Well, which ones are these?
 
Glaringly, not really. But the second part, the "logical consequences" well yes, quite reasonably so. But such logical consequences as so far divorced from evolutionary starting points there is not a lot of reason to ascribe these consequences as natural biological sex biases.
True, there is a number of consequences that are due to cyclical feedback (typically : men tends to vie for and get power, hence power is in the hands of men, hence after a number of generations they conclude that women are not fit for high-responsabilities/powerful positions, and they transmit this PoV to their descendants) and though they are a logical consequence, they are only indirectly related to evolutionary reasons.

But when it comes to typical expectations between men and women, especially about behaviour, I see an overwhelming majority of them that stems directly (though obviously at different degrees) from biological differences.
I'd say most problem in gender equality have more to do with the typical unability of people in general to understand the concepts of statistics (like : "women TENDS to be worse/less interested/whatever at X" which becomes quickly "no woman is good at X") than with actual true falseties in tendancies.
There's plenty of reason to suspect it. There's no reason to believe in it.
I find one very good reason to believe in it : it tends to describe reality better than any alternatives I was shown until now.
 
"Confirms my prejudices" and "describes reality" are often easily confused; are you absolutely sure that you've filtered the one from the other?
 
"Confirms my prejudices" and "describes reality" are often easily confused; are you absolutely sure that you've filtered the one from the other?
I'm talking about how (on a tendencies/statistical/large numbers level), biological differences fits and explain behavioural expectations.
First proves how it's wrong, only then you can talk about "prejudices".
 
I think you should first tell us exactly which you consider to be the biological differences between men and women, and which you consider to be culturally imposed, and how greatly you believe that these biological differences determine how one turns out. After all, the Dutch are biologically predisposed to being tall, but I'm taller than most Dutchmen.
::::
WHAT THIS EXERCISE ASKS:
- a) In the forum discussion, which people does one poster call biologically predisposed to being tall?
- b) Reproduce the portion of the forum discussion that begins at the words "But when it" and ends after "believe in it.".
- c) Proceed with the forum discussion, writing what comes next after its final line.
The listing comes from a different source than the forum discussion.

INFORMATION SHOWN:
::::
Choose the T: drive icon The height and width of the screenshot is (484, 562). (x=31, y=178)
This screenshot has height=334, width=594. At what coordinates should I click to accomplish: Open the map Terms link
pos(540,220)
::::
EXERCISE ANSWERS:
- a) The Dutch.

- b)
But when it comes to typical expectations between men and women, especially about behaviour, I see an overwhelming majority of them that stems directly (though obviously at different degrees) from biological differences.
I'd say most problem in gender equality have more to do with the typical unability of people in general to understand the concepts of statistics (like : "women TENDS to be worse/less interested/whatever at X" which becomes quickly "no woman is good at X") than with actual true falseties in tendancies.
There's plenty of reason to suspect it. There's no reason to believe in it.

- c)
I'm talking about how (on a tendencies/statistical/large numbers level), biological differences fits and explain behavioural expectations.
First proves how it's wrong, only then you can talk about "prejudices".

Ah see, we found the knot in your otherwise pretty good cord. It's a pretty big knot. The correct default puts the burden of proof on you. You can articulate that you have an avenue you find compelling, one strong enough to tell others you find it compelling, and personally strong enough for you to live your life accordingly.

But if you articulate that, indeed, what looks to me like a (big) leap of confirmation bias faith is the truth until proven otherwise, you've both logically and behaviorally stepped into the very realms you've recognized other folk in recent threads as dubiously doing.
 
I don't know how anyone "feels like a man or a woman".

The biggest gulf, for me, is between my experience - as myself - and the entire rest of the world.

Gender issues are as minor, in comparison, as hair-colouring.

Still, that's perhaps easy for me to say. I've never really felt disadvantaged because of the choices I've had to make with regard to public lavatories. Why is defecation considered gender-specific?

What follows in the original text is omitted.